Periodic discharges (PD) are thought to represent synchronized, aberrant firing of dysfunctional populations of cortical neurons with prolonged recovery times, or refractory periods, analogous to that observed after the paroxysmal depolarizing shift that characterizes epileptiform discharges [6–8]. In a model of the hippocampal CA3 region, spontaneous excitatory postsynaptic potentials (EPSPs) trigger neuronal bursting by depolarization of postsynaptic neurons in an excitable post-refractory state or even (if the quantity of EPSPs is great enough) neurons still in a refractory state [9]. Decreased interneuronal inhibition of adjacent neuronal column coupling, resulting in excess excitation, may result from frequent depolarizations [10] and manifest as periodic, phase-locked, super-positioned bursts [11]. By contrast, increased inhibitory tone may make otherwise continuous ictal activity appear periodic [12]. In cortical slice models, a silent interval between discharges has been associated with discharge-induced extracellular alkalization and potassium concentrations with intracellular acidification, inhibiting synchronized neuronal firing by uncoupling gap junctions. Interestingly, when the intracellular acidification was prevented, periodicity was replaced with continuous ictal activity [13]. More recently, the observed spatial dynamics of ictal discharges suggest that small cortical areas of tonic firing (termed the ictal wavefront) generate much larger regions of synchronized, rhythmic discharges distinct from the source of ictal activity [14, 15] and that these lower frequency discharges counterintuitively reflect desynchronized neuronal bursting and eventual seizure termination. For this reason, periodic discharges may be recorded on scalp EEG as a result of either multifocal or aberrantly propagating ictal wavefronts, or as a result of increasing refractoriness to a persistent ictal focus. Evidence exists that smaller foci of ictal activity may underlie surface EEG that demonstrates only interictal, periodic, or rhythmic discharges (Fig. 5.2) [16, 17].

Exercise:
Carry on the passage on the mechanisms behind periodic discharges from its last sentence.

Given data:
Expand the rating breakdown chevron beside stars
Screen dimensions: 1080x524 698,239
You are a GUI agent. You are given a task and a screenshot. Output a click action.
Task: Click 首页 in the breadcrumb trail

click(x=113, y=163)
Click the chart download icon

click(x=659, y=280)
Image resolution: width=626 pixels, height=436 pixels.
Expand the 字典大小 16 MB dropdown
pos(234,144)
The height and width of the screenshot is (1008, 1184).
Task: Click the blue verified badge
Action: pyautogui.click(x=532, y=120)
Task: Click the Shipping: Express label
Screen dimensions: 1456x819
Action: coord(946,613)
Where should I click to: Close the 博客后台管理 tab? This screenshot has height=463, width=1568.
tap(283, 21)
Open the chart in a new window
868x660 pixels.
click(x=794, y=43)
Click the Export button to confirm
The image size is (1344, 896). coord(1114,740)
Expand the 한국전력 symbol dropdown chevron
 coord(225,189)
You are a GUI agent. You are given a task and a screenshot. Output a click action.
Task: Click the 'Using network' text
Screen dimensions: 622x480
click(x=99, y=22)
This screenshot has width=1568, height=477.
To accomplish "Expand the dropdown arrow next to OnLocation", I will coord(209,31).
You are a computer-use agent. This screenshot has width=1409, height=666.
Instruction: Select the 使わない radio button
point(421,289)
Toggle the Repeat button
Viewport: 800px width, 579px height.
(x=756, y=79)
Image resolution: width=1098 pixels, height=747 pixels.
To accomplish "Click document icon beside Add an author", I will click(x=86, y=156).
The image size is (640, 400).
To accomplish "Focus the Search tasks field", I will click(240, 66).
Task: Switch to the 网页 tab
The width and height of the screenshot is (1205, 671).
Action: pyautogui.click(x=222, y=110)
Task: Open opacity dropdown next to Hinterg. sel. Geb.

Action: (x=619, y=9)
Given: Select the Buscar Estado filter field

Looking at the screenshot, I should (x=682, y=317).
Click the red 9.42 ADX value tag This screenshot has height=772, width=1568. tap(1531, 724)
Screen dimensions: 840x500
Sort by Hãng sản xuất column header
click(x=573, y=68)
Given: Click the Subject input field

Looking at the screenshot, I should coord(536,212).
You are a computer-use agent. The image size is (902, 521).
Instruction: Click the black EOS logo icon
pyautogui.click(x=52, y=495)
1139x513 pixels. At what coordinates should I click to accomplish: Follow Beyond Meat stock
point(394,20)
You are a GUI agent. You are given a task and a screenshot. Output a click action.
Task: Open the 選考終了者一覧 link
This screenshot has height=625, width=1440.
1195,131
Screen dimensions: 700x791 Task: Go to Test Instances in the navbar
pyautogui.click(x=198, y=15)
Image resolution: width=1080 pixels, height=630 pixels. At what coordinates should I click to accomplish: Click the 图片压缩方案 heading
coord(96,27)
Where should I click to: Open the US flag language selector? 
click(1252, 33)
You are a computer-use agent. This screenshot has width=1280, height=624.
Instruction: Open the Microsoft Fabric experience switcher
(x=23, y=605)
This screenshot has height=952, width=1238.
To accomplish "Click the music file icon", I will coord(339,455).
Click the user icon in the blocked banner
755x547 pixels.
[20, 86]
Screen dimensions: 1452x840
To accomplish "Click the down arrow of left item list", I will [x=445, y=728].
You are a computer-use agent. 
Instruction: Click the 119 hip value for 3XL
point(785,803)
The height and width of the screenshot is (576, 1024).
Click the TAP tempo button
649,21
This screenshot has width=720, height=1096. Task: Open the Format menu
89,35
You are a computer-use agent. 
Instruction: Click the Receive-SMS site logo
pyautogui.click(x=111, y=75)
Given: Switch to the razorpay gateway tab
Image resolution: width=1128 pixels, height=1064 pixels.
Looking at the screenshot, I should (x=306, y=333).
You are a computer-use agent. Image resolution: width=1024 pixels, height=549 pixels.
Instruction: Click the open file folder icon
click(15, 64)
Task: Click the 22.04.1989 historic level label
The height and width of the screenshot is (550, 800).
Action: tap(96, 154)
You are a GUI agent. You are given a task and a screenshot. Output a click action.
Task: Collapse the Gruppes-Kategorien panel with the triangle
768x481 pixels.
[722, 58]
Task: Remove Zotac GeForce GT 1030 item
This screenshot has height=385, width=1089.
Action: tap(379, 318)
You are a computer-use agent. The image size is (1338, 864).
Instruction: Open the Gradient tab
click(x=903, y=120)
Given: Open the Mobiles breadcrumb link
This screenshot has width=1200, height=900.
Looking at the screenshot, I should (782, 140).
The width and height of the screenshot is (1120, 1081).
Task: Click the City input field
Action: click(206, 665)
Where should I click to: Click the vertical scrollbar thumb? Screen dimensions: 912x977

Response area:
Periodic or rhythmic discharges in some cases may not be ictal, but a manifestation of neuronal death [18, 19] or of an anatomic disconnection between cortical and subcortical regions [5], both of which create conditions for abnormally synchronous cortical oscillations and may contribute to cortical hyperexcitability. Animal studies have demonstrated that while the application of excitatory substances to intact cortex produces irregular rhythmic bursts, much more regular rhythmic bursts occur with thalamectomized cortex [20]. Moreover, nearly regular periodic bursts with interburst suppression are seen upon stimulation of completely undercut perfused cortex. In humans, one case-control study found radiographic evidence of white matter changes and subcortical atrophy (but not cortical atrophy) associated with encephalopathy and generalized periodic discharges with triphasic morphology [21]. Autopsy-based studies, however, have demonstrated that periodic discharges may be recorded distant to a pathologic lesion or from intact cortex [22]. After generalized convulsive status epilepticus (GCSE), periodic discharges are often observed on an attenuated background [23, 24], and others have suggested that periodic discharges particularly represent a “fatigued” state of clonic firing [25]. Periodic discharges have also been recorded in ischemic penumbra of animals undergoing occlusion of the middle cerebral artery [26]; contralateral to the occlusion, rhythmic delta activity was observed, suggesting that periodic and rhythmic discharges reflect broader changes in the balance between inhibition and excitation. Whether periodic discharges reflect aberrant ictal activity or an alteration in inhibitory and excitatory cortical inputs, cortical dysfunction remains the common denominator. Direct cortical injury, such as hypoxia, or widespread metabolic dysfunction, such as acute hepatic failure, may equally result in a similar EEG phenotype, a concept reflected in the term “interictal-ictal continuum,” used to describe periodic or rhythmic patterns that may or not be ictal depending on their complex, underlying contributors [27].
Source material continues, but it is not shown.